(June 4): Faced with falling sales and high operating costs, some Malaysian companies are considering cutting staff either through retrenchment or voluntary separation schemes, said an employers’ federation.
Malaysian Employers Federation executive director Datuk Shamsuddin Bardan said about 20% of its members were looking into such options and they cut across all economic sectors from retail to hospitality to manufacturing.
These companies have approached the MEF for advice and the federation’s consultants were currently working with them on how to best cut costs and whether or not to lay off staff, said Shamsuddin.
Companies were finding it harder to meet overheads because of lower demand and consumption, especially after the 6% goods and services tax (GST) was introduced in April, he said.
“For some members, business is almost 30% down these past few months. So they are looking at either retrenchment or voluntary separation exercises,” Shamsuddin told The Malaysian Insider.
About 5,000 individual companies and 22 trade associations are members of the federation.
A May 2 StarBiz report quoted several associations and analysts who said they were seeing a slowdown of between 20% and 50% in business for retailers in the months after the GST.

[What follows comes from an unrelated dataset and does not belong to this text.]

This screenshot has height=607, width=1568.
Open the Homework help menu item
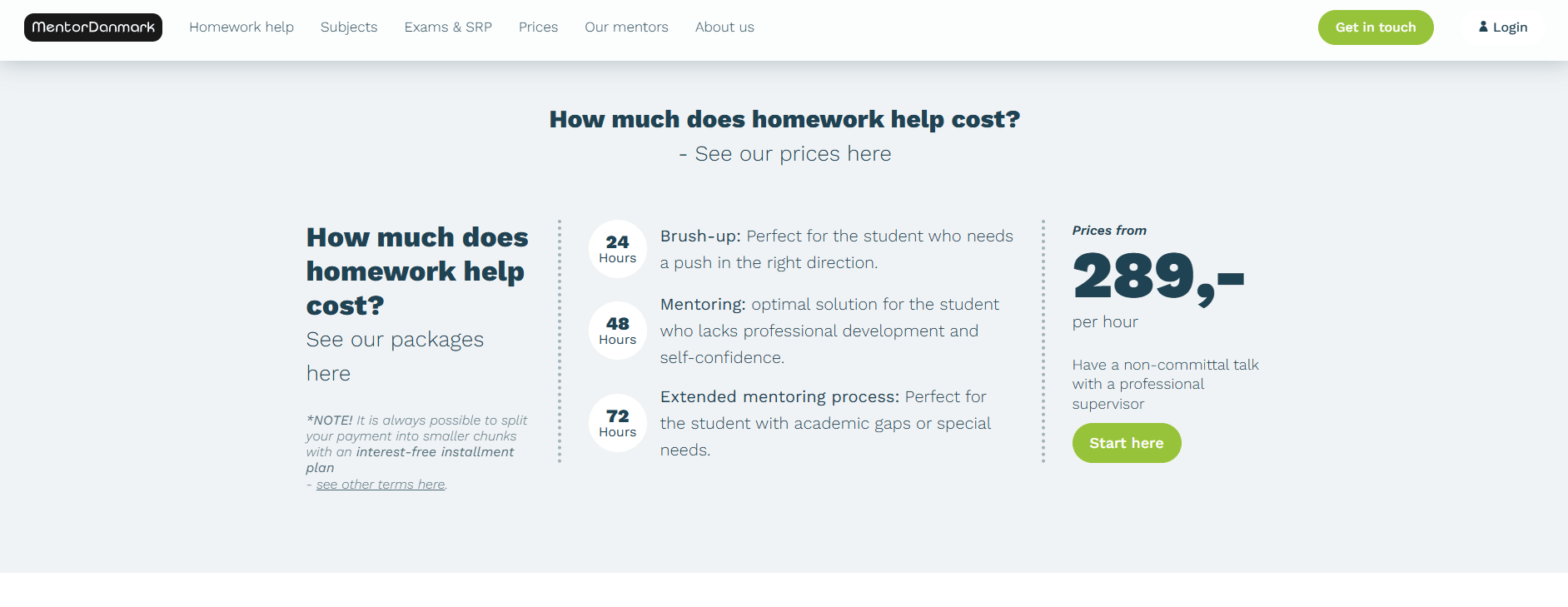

Retail Group Malaysia (RGM), a consulting firm in the retail sector, expected sales to slow down for six months after April, the StarBiz report said.
Retail spending was expected to return to normal by year-end, the RGM was quoted as saying.
The Malaysian Trades Union Congress (MTUC), which represents blue collar private sector workers, however, disputed the reasons for laying off workers.
“According to a Bank Negara report, SMEs (small and medium enterprises) are still performing well,” said MTUC secretary-general N. Gopal Kishnam.
Bank Negara’s economic report for the first quarter of this year showed that business activity grew between 5.6% and 9.6% in all industrial sectors, except for agriculture.
The services sector grew by 6.4%, especially in consumption-related businesses while the manufacturing sector’s 5.6% growth was driven by strong exports, particularly in the electronics and electrical cluster, the report said.
“The construction sector was supported mainly by the non-residential and residential sub-sectors, while the mining sector continued to record stronger growth amid higher crude oil production,” BNM said.
Total economic growth, however, was 5.6% in the first quarter of 2015, down from 5.7% in the last quarter of 2014, and lower than the 6.3% recorded for the first quarter of 2014.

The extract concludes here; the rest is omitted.